Micron fa il Napoleone contro Trump. Ridicule

· 8 Gennaio 2026


Cari ascoltatori, oggi pomeriggio Emmanuel Micron si sentiva particolarmente tonico ed è andato oltre la sua abitudine di indossare il cappello da Bonaparte inverosimile di fronte alla Russia, contro la quale ha cercato di imbastire la pseudo-coalizione dei volonterosi; salvo poi, per ammissione dei volonterosi stessi, accorgersi che senza gli Usa non si va da nessuna parte. Ebbene, oggi Micron ha provato a mettere il suo buffo cappello della grandeur contro Donald Trump: per certi versi un attacco senza precedenti dell’inquilino (ancora per poco tempo) dell’Eliseo, gravato da un consenso ampiamente minoritario nel suo Paese, contro l’inquilino della Casa Bianca.

A Micron è partito questo schizzo di bile: “Gli Stati Uniti di Donald Trump si stanno progressivamente allontanando da alcuni alleati e si svincolano dalle regole internazionali: si tratta di una forma di aggressione neocoloniale, sempre più presente nelle relazioni diplomatiche”. Ma come, proprio il presidente francese parla di aggressione neocoloniale, con la storia che il suo Paese ha rispetto a molti Paesi africani, ex colonie nella forma ma mica tanto nei fatti: pensiamo al Mali, agli Stati che ancora adottano il franco francese…

Continua Micron: “Le istituzioni del multilateralismo funzionano sempre meno efficacemente”. In realtà Trump è l’effetto, non la causa, del vecchio ordine globale o globalista che non regge più: queste istituzioni del multilateralismo – da cui oggi Trump fra l’altro ha annunciato l’uscita degli Usa – non funzionano da tempo, sono monopolizzate dalle dittature dai Paesi canaglia; l’Onu da anni sanziona l’unica democrazia del Medio Oriente molto più che tutte le dittature esistenti sulla Terra; il personale dell’Agenzia dei rifugiati Onu, presente in Palestina, aveva un collateralismo con Hamas, c’è materiale fotografico e documentale, anche riferito al 7 ottobre, che ha mostrato il coinvolgimento di membri di questa vetusta istituzione internazionale.
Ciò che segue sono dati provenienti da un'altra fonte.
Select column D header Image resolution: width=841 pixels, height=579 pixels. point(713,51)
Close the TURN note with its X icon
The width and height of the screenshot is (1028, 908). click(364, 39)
Le istituzioni multilaterali internazionali non hanno nemmeno impedito l’invasione dell’Ucraina, quindi è verissimo che funzionano sempre meno, e Donald Trump non c’entra nulla, anzi sta cercando, pur con tutte le imperfezioni che la storia nel momento in cui si fa porta con sé, di costruire un nuovo ordine che rimedi ai guasti del vecchio. Dopodiché, ribadisce Micron, “rifiutiamo il nuovo colonialismo e il nuovo imperialismo, ma anche la vassallizzazione e il disfattismo”, e infine “ciò che siamo riusciti a fare per la Francia in Europa va nella direzione giusta”, una direzione che andrà spiegata ai francesi che non ne possono più di lui, il cui gradimento è stabilmente in picchiata.

Micron negli ultimi anni ha nominato frotte di premier e governi raccogliticci creati nei laboratori dell’Eliseo, che sono durati meno dei governi balneari della prima Repubblica italiana. La crisi economica e sociale è sempre più avvitata, ma tanto secondo lui la Francia in Europa va nella direzione giusta: visto il successone dei volonterosi, meglio stendere un pietoso velo.

Chiusura microniana: “Più autonomia strategica, meno dipendenza rispetto agli Stati Uniti, come rispetto alla Cina”. Cioè Usa e Cina sono equivalenti, nella nuova guerra fredda, in questa sfida ormai chiara a tutti fra le due potenze per l’egemonia globale: Micron dimentica che nel 1944 furono gli Stati Uniti a sbarcare in Normandia per restituire la libertà ai francesi, non la Cina totalitaria del partito unico comunista che fa largo uso di campi di concentramento, i laogai, e che coltiva un progetto di dominio globale.

Eppure il presidente francese la differenza non la vede, in nome della sua “autonomia strategica” per lui Usa e Cina sono equivalenti. Il giorno in cui Micron uscirà dall’Eliseo sarà sempre troppo tardi.